**** TRECHO

Dimas Macedo
O escritor Enéas Athanázio
Se tivesse que
declinar as minhas preferências por cinco ou seis escritores
brasileiros da geração atual, eu não teria dúvida de incluir entre
eles o nome do ficcionista e ensaísta catarinense Enéas Athanázio. A
sua obra, desde quando sobre ela lancei os primeiros contatos, como
que me arrebatou a mais viva das admirações, induzindo-me a que nela
procurasse a moldura para espelhar a dimensão de escritor que ainda
não consegui alcançar.
A produção
cultural de Enéas Athanázio, que transita do campo da curta ficção
para os domínios do ensaio literário de feição biográfica e
memorialística, abrange já uma gama considerável de perspectivas
vivenciais e paisagísticas, com um enfoque predominantemente
acentuado para o resgate do regionalismo dos campos gerais
catarinenses.
No aspecto
particular da documentação do regionalismo, o que se pode dizer com
relação à ficção de Enéas Athanázio é que, efetivamente, ela
configura um painel da mais cristalina representação, inscrevendo
assim nas páginas da literatura brasileira o sabor mais sugestivo e
profundo das paisagens e vivências do seu Estado natal, trilhando
assim os mesmos caminhos anteriormente percorridos por Lacerda
Coutinho e Virgílio Várzea, pioneiro dos mesmos motivos estéticos e
das mesmas simbologias populares que Enéas Athanázio tem agregado ao
contexto da sua elaboração ficcional.

********
**** DADOS

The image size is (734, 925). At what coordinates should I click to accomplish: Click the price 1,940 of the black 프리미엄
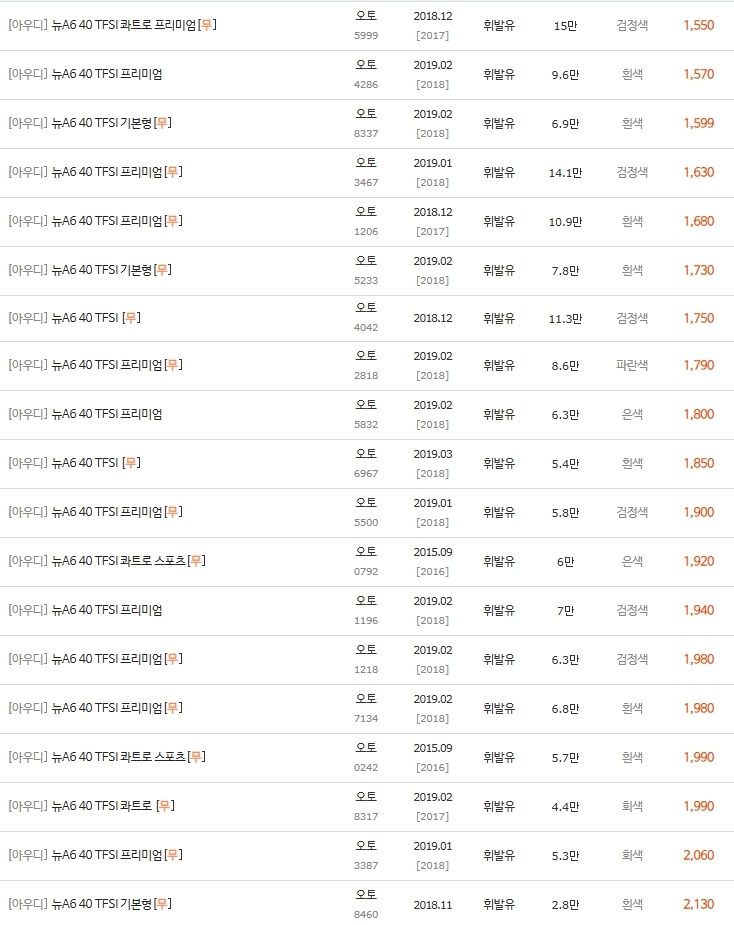click(x=699, y=610)
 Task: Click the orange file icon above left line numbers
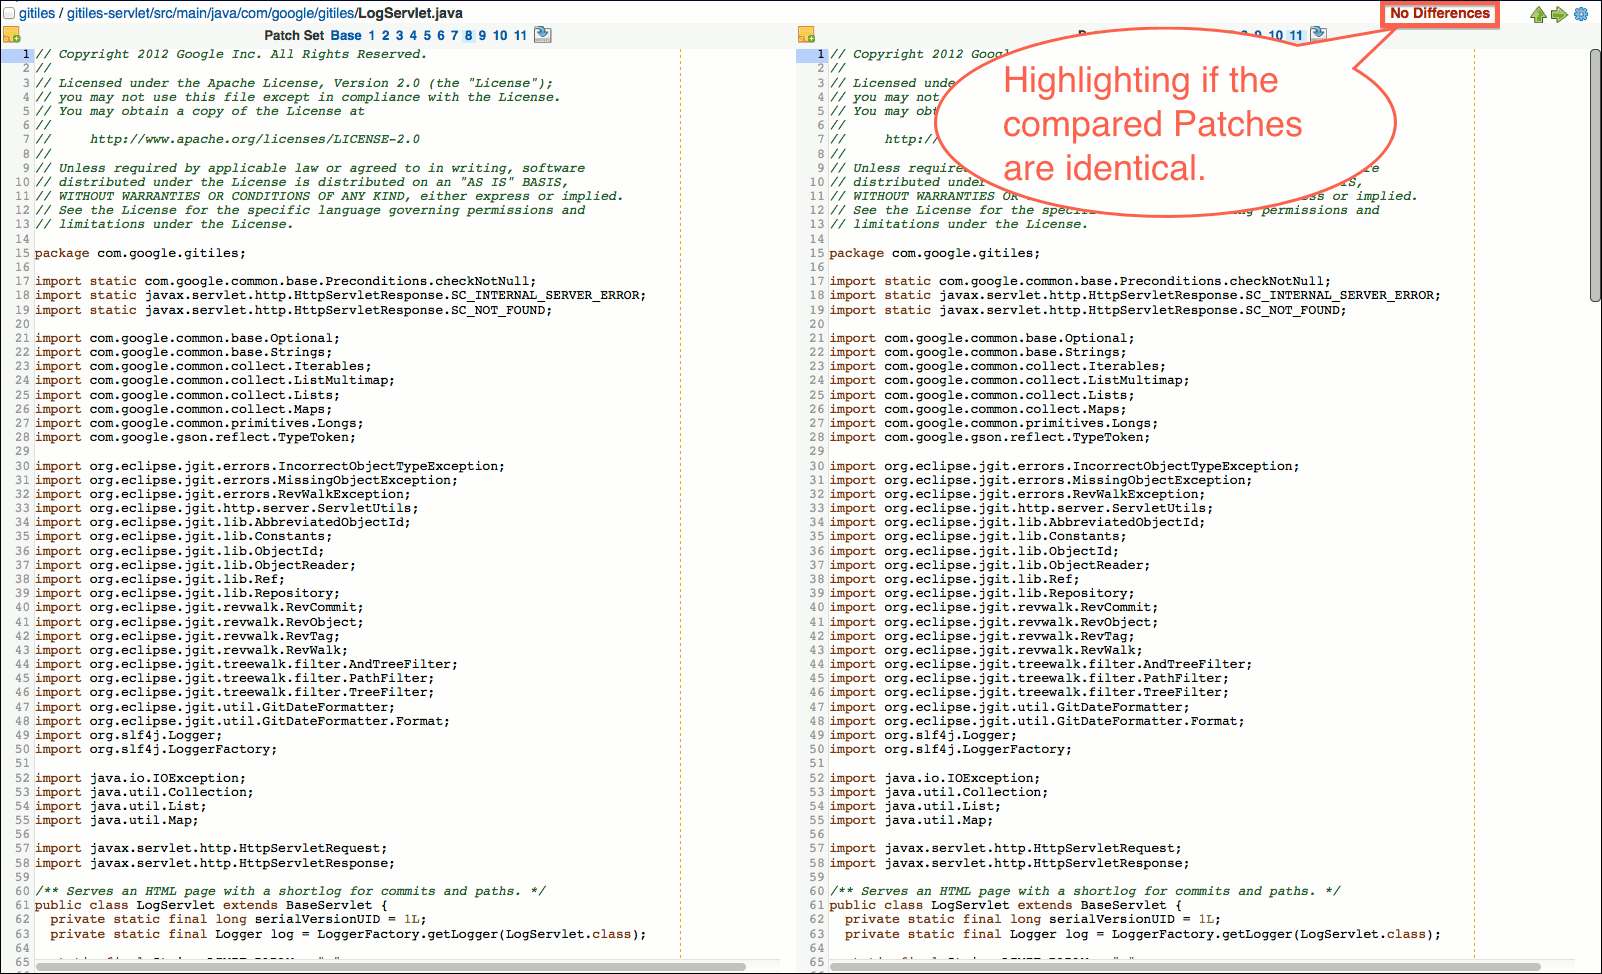(13, 34)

********

▶ _INSTRUÇÕES_
1 > Por favor, indique quais escritores, segundo o texto sobre Enéas Athanázio, percorreram antes os mesmos caminhos que ele segue na ficção regionalista.
2 > Prossiga o texto sobre Enéas Athanázio a partir da última frase apresentada.

▶ _RESPOSTAS DO EXERCÍCIO_
1 > Lacerda Coutinho e Virgílio Várzea.

2 >
Como ficcionista
estreou com O Peão Negro, em 1973, livro que lhe daria,
aliás, a mais consagradora das reputações. Essa luminosidade de
ficcionista seria posteriormente confirmada com a edição dos
seguintes livros: O Azul da Montanha – 1976, Meu Chão
– 1980, Tapete Verde – 1983, Erva-Mãe – 1986 e
Tempo Frio – 1988, todos, inclusive o primeiro, publicados pela
Editora do escritor, de São Paulo, a par de convertidos em
autênticos sucessos editoriais.
A sua produção
de ensaísta, igualmente dimensional e sugestiva, abrange já o elenco
das seguintes publicações: Três Dimensões de Lobato – 1975,
Godofredo Rangel – 1977, O Promotor Público na Justiça
Eleitoral – 1978, O Mulato de Todos os Santos – 1982,
Figuras e Lugares – 1983, A Pátina do Tempo – 1984,
Presença de Inojosa – 1985, Falando de Gilberto Amado –
1985, Meu Amigo Hélio Bruma – 1987 e O Amigo Escrito –
1988, todos enfeixando trabalhos da mais elevada consideração, em
torno, principalmente, das figuras de Monteiro Lobato, Lima Barreto
e Godofredo Rangel, cujas trajetórias têm encontrado no escritor
catarinense a sua mais autorizada instância de interpretação.
Os contos de
Enéas Athanázio, como já observou Salim Miguel, “seguem uma tradição
que vem de longe nas letras brasileiras”. E prossegue Salim Miguel:
“dentro de um estilo e uma linguagem que o identificam, num cunho
regionalista bem marcado, cria por vezes algumas variantes, partindo
para uma linha fantástica da qual extrai bons efeitos”, resultados,
aliás, que se vão cristalizar finalmente nas páginas inconfundíveis
de A Cruz no Campo, São Paulo, Editora do Escritor, 1989,
novela na qual o autor nos revela uma instigante proposta literária,
de característica marcadamente regional e paisagística, costurada
por uma excelente urdidura emocional e psicológica, na qual o seu
mais conhecido personagem, o Dr. Janary Messias, adquire a sua mais
humana e totalizante dimensão, sugerindo-nos assim Enéas Athanázio
alguns horizontes tendentes à interpretação da sua cosmovisão de
escritor competente e inventivo.
E assim se vai
encaminhando a produção literária de Enéas Athanázio: um conjunto de
procedimentos sensoriais e imagísticos, documentados por um discurso
tipicamente regionalista e de forte conotação mundividencial. Uma
produção, em verdade, comprometida com as seduções da arte literária
e com os enigmas e encantos de pesquisa estética e estilística de
coloração regional.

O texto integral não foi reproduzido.